## Cleaning Data

In this notebook we start the analizing the two dataset and correct errors


In [None]:
import numpy as np
import pandas as pd
from matplotlib import pyplot as plt
from pathlib import Path
from scipy.stats.mstats import winsorize


## Taxi Dataset

We start from the taxi dataset

In [None]:
df = pd.read_csv(Path("data/Chicago_Taxi_Trips_2020_10percent.csv")) # this open the csv dataset considering the path
#print(df.head()) #first 5 lines

df.columns = [c.replace(' ', '_') for c in df.columns]  #replaces spaces in columns with underscores

In [None]:
df.head()

In [None]:
df.shape

### Data preparation - Time

In [None]:
#This code recognises AM/PM difference
df.Trip_Start_Timestamp = pd.to_datetime(df.Trip_Start_Timestamp, format='%m/%d/%Y %I:%M:%S %p')
df.Trip_End_Timestamp = pd.to_datetime(df.Trip_End_Timestamp, format='%m/%d/%Y %I:%M:%S %p')
#This line excludes trips that End before Starting (90 trips)
df = df[df.Trip_End_Timestamp >= df.Trip_Start_Timestamp]

In [None]:
#TODO ci sarebbe da controllare se la durata in secondi sia la stessa della differenza fra partenza e arrivo
#df=df[(df.Trip_End_Timestamp-df.Trip_Start_Timestamp)==pd.to_timedelta(df.Trip_Seconds * 10 ** 9)]

In [None]:
df.shape

In [None]:
df.info()

In [None]:
df.head()

### Data preparation - MV



We count the number of missing values for each columns

In [None]:
df.isnull().sum()

Using the description given from the City of Chicago we can assume that there are
from 23930 to 30916 trips from (or to) locations outside Chicago.

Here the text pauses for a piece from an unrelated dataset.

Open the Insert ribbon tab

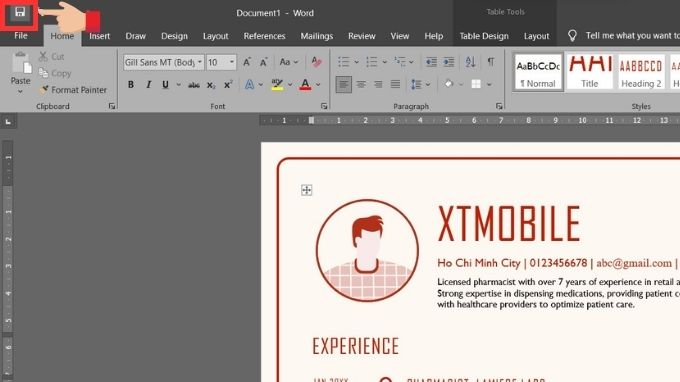99,36
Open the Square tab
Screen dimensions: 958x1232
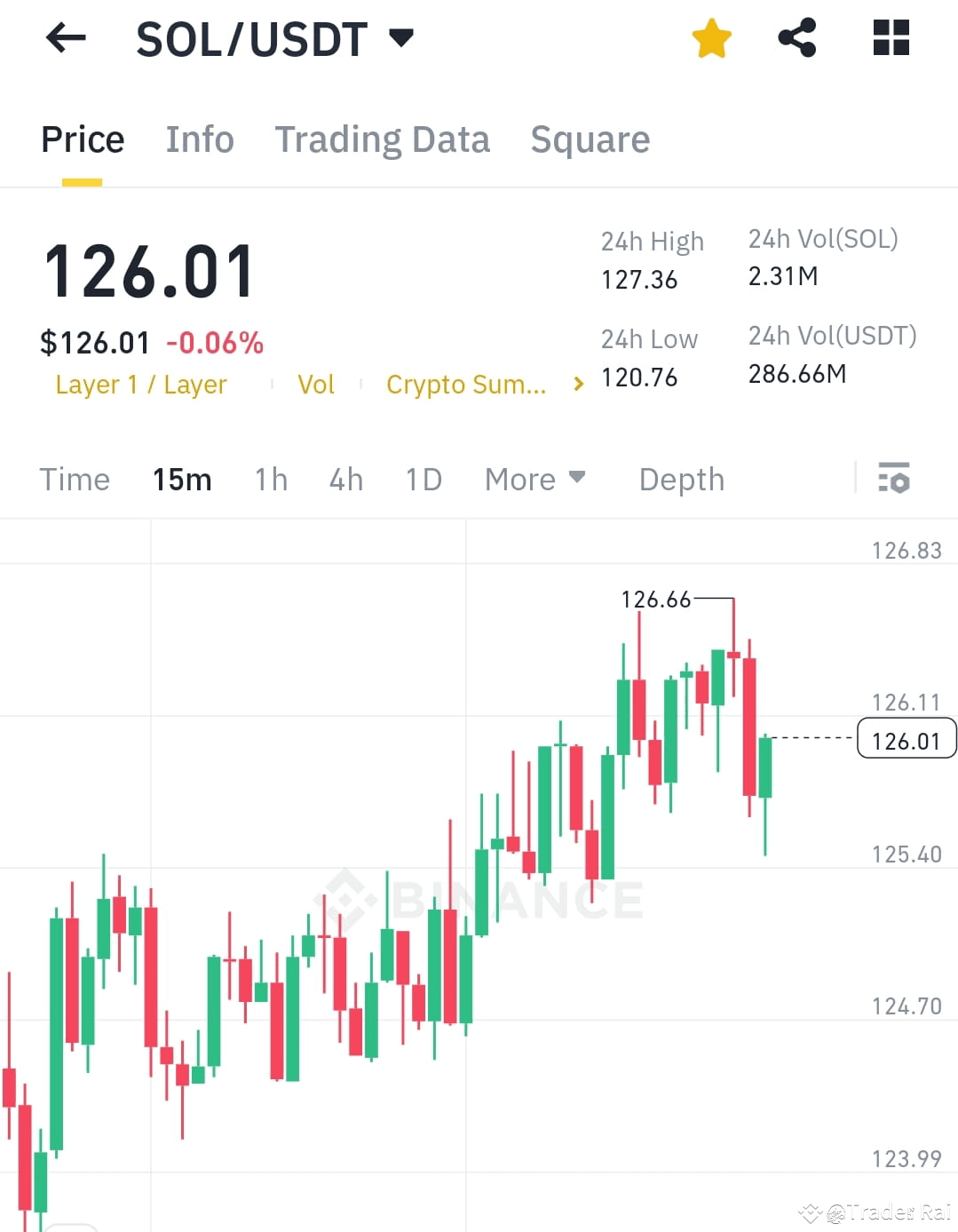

We firstly check if there are totally empty rows. We will remove them.

In [None]:
df.dropna(how='all').shape

Turns out that the all rows have at least one valid value

### Statistics

In [None]:
from scipy.stats import median_abs_deviation #as median_abs_deviation

The following function will help us to compute some statics useful to analyze our data.
???Or correct NaN value using the Winsorizing approach with a reasonable approach to the correct percentile.

In [None]:
def statistics(variable):
    stats = {}
    stats['mean'] = variable.mean()
    stats['std'] = variable.std()
    stats['max'] = variable.max()
    stats['min'] = variable.min()
    stats['median'] = np.nanmedian(variable)  #NANmedian invece di median
    stats['1%'] = np.nanpercentile(variable, 1)
    stats['5%'] = np.nanpercentile(variable, 5)
    stats['10%'] = np.nanpercentile(variable,10)  #NANpercentile invece di percentile
    stats['17,5%'] = np.nanpercentile(variable,17.5)
    stats['25%'] = np.nanpercentile(variable,25)  #NANpercentile invece di percentile
    stats['75%'] = np.nanpercentile(variable,75)  #NANpercentile invece di percentile
    stats['95%'] = np.nanpercentile(variable, 95)
    stats['99%'] = np.nanpercentile(variable,99)  #NANpercentile invece di percentile
    stats['99.5%'] = np.nanpercentile(variable,99.5)  #NANpercentile invece di percentile
    stats['99.9%'] = np.nanpercentile(variable,99.9)  #NANpercentile invece di percentile
    stats['mad'] = median_abs_deviation(variable, nan_policy = 'omit')
    return stats

#### Starting from Trip Seconds...

In [None]:
stat_Trip_Seconds = statistics(df.Trip_Seconds)
stat_Trip_Seconds

Max value of the Trip duration (in seconds) is 85320 seconds, or 23.7h. This does not make any sense and we think that is an outlier.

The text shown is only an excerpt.